DATASET ENTRIES:

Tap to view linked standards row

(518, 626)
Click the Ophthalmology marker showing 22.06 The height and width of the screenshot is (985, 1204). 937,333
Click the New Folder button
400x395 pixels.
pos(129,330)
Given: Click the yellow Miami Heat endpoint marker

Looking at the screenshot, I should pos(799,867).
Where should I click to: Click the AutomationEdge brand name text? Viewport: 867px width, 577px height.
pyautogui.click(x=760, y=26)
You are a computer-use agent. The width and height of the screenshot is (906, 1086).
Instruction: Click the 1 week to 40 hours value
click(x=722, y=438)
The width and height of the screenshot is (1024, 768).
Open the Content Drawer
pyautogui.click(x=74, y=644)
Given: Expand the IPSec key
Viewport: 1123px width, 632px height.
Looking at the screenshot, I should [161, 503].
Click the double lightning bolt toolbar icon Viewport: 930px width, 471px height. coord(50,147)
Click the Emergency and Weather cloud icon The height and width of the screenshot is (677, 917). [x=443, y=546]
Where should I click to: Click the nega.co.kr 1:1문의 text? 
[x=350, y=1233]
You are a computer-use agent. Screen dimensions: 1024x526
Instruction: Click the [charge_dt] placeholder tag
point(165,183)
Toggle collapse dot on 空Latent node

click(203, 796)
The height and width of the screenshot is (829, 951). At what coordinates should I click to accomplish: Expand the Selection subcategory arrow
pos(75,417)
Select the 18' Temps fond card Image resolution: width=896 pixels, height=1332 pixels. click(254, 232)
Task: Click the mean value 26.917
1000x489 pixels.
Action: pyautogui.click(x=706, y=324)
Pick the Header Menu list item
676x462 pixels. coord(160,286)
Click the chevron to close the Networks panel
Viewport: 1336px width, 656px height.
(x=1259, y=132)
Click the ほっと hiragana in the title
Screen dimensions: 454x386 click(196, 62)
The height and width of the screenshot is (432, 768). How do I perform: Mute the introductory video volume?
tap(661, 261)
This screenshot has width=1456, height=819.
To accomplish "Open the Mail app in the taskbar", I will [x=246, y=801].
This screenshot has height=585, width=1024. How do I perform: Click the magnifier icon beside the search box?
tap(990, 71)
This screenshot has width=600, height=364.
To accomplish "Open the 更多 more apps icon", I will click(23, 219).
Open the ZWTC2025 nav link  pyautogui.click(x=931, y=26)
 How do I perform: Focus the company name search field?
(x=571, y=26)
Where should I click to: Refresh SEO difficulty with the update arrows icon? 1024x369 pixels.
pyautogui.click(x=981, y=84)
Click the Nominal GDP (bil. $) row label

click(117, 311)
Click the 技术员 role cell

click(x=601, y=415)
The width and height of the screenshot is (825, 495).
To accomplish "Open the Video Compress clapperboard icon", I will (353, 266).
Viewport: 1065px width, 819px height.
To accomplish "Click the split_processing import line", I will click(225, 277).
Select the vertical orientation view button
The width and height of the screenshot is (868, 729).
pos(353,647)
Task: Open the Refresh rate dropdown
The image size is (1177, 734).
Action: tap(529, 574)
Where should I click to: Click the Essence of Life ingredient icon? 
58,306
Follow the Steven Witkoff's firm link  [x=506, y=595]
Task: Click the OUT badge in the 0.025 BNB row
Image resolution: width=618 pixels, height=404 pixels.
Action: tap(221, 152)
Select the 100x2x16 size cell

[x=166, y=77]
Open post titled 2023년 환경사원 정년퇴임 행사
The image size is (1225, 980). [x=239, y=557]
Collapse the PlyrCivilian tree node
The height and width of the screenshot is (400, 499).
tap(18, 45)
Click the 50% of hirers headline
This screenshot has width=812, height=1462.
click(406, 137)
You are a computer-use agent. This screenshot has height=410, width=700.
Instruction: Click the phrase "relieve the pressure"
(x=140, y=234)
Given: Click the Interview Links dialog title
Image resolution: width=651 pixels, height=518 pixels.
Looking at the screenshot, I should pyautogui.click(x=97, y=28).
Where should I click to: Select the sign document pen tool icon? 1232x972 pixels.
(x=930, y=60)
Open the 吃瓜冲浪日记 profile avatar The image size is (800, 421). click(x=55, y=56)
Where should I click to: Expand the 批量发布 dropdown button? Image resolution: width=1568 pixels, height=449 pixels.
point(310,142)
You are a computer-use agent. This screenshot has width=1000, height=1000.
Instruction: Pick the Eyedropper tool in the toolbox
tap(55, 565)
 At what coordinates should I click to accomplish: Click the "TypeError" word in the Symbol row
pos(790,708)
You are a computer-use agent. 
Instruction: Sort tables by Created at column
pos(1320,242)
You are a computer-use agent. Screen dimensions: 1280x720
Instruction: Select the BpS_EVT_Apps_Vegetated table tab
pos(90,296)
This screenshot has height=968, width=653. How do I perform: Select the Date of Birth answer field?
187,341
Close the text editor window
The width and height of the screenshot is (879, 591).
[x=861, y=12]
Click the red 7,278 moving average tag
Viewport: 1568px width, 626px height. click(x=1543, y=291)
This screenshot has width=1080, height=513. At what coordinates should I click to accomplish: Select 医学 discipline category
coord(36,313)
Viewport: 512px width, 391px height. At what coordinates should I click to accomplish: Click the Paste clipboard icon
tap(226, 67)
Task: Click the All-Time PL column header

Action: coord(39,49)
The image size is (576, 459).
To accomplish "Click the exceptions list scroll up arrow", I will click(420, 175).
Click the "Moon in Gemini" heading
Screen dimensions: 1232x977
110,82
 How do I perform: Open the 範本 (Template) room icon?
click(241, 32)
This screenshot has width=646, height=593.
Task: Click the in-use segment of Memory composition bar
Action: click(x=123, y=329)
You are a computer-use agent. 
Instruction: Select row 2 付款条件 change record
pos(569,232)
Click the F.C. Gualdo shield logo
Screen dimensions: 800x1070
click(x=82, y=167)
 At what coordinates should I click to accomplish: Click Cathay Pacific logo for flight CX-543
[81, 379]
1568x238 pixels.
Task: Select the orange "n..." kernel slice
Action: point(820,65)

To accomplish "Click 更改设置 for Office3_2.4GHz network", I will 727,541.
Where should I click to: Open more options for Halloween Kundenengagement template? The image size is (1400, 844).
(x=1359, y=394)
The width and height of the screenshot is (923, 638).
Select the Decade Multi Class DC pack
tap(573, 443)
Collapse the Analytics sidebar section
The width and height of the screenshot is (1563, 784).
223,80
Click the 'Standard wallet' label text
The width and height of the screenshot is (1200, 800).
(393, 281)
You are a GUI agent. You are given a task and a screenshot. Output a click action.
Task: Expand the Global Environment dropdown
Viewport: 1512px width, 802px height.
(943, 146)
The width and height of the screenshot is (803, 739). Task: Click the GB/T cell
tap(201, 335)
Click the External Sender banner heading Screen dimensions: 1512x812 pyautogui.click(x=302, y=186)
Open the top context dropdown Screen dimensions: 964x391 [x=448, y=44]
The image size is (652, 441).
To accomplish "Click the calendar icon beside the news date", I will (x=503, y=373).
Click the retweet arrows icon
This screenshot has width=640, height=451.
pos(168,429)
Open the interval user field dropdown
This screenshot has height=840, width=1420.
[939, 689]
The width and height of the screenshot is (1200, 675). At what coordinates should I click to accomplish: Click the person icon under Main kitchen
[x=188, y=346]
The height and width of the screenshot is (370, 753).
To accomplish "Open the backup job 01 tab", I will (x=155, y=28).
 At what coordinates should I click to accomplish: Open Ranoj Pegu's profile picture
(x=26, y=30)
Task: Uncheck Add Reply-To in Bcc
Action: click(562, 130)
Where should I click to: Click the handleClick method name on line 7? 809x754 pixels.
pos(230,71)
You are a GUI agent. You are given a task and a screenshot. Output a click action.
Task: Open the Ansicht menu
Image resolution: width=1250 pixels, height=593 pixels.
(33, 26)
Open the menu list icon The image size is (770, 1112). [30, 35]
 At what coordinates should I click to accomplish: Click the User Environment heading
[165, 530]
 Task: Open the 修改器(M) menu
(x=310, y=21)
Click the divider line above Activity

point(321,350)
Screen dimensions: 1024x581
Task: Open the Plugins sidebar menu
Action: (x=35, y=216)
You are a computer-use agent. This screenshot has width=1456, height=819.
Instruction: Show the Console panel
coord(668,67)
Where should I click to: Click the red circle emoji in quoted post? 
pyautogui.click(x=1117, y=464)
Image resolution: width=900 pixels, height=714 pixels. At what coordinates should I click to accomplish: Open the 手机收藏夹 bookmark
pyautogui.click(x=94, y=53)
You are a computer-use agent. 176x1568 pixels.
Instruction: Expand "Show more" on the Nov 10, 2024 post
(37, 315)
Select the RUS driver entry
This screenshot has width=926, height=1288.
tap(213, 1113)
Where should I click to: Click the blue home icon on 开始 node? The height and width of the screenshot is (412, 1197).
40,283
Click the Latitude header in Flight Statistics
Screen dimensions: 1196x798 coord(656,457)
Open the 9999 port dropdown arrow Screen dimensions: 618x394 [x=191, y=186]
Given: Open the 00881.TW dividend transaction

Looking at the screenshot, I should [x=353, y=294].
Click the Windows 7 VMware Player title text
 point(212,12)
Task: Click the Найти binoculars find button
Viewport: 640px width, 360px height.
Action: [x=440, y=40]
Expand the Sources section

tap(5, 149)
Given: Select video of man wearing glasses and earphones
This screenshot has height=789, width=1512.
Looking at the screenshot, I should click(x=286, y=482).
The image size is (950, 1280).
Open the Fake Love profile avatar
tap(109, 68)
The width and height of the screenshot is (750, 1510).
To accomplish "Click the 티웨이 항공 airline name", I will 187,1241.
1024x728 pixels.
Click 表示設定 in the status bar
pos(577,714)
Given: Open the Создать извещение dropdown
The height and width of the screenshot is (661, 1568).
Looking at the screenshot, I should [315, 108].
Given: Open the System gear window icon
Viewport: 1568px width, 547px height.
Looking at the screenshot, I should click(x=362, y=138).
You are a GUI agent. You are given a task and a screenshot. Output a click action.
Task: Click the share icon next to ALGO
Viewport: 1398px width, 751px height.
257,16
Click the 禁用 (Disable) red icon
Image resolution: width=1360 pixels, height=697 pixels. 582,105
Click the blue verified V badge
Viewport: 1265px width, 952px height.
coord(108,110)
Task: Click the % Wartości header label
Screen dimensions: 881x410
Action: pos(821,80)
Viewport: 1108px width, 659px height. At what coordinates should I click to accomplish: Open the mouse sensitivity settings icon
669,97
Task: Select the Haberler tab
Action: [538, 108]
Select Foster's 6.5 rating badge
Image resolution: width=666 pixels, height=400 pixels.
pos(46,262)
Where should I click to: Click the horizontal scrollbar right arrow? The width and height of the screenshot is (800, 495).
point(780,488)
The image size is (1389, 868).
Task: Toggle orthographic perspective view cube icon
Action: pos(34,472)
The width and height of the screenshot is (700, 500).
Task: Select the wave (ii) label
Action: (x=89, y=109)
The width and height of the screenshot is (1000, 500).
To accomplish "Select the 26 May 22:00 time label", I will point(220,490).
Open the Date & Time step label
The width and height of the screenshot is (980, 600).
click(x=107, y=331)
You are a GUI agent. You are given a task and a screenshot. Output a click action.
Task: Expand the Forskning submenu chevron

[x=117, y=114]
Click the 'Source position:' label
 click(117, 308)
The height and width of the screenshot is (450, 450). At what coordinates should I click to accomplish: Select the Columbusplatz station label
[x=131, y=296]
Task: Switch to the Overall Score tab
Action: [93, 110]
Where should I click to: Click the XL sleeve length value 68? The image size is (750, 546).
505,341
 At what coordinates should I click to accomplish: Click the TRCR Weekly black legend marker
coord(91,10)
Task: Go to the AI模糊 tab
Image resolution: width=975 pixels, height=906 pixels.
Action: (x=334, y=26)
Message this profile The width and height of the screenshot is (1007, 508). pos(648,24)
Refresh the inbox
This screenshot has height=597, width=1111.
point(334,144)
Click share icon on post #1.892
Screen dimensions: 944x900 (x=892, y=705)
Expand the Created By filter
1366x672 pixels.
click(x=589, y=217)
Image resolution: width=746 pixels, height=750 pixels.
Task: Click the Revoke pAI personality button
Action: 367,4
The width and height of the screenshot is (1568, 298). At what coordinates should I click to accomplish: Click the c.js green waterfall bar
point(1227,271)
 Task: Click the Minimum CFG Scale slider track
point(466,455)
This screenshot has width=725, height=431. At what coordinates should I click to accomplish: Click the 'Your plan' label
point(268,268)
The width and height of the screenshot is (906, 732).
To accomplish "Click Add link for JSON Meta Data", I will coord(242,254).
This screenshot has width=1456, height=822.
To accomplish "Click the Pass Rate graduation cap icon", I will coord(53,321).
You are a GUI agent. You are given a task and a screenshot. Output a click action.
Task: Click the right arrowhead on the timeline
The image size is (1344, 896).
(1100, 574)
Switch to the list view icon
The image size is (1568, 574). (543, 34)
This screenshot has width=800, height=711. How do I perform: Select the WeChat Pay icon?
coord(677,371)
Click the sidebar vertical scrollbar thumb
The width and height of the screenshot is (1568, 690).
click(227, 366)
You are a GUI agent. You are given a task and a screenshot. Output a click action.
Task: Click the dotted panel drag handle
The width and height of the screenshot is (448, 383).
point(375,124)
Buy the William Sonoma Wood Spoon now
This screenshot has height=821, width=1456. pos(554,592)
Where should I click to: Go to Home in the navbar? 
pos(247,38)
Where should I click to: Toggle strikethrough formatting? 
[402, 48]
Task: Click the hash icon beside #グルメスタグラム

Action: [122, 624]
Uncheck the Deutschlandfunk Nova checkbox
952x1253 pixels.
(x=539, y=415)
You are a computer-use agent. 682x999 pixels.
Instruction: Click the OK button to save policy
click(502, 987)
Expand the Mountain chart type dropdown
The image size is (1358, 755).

WORK INSTRUCTIONS: Going through the listing above, copy out every line that has the string "badge".

WRITTEN SOLUTION:
Task: Click the OUT badge in the 0.025 BNB row
Click the blue verified V badge
Select Foster's 6.5 rating badge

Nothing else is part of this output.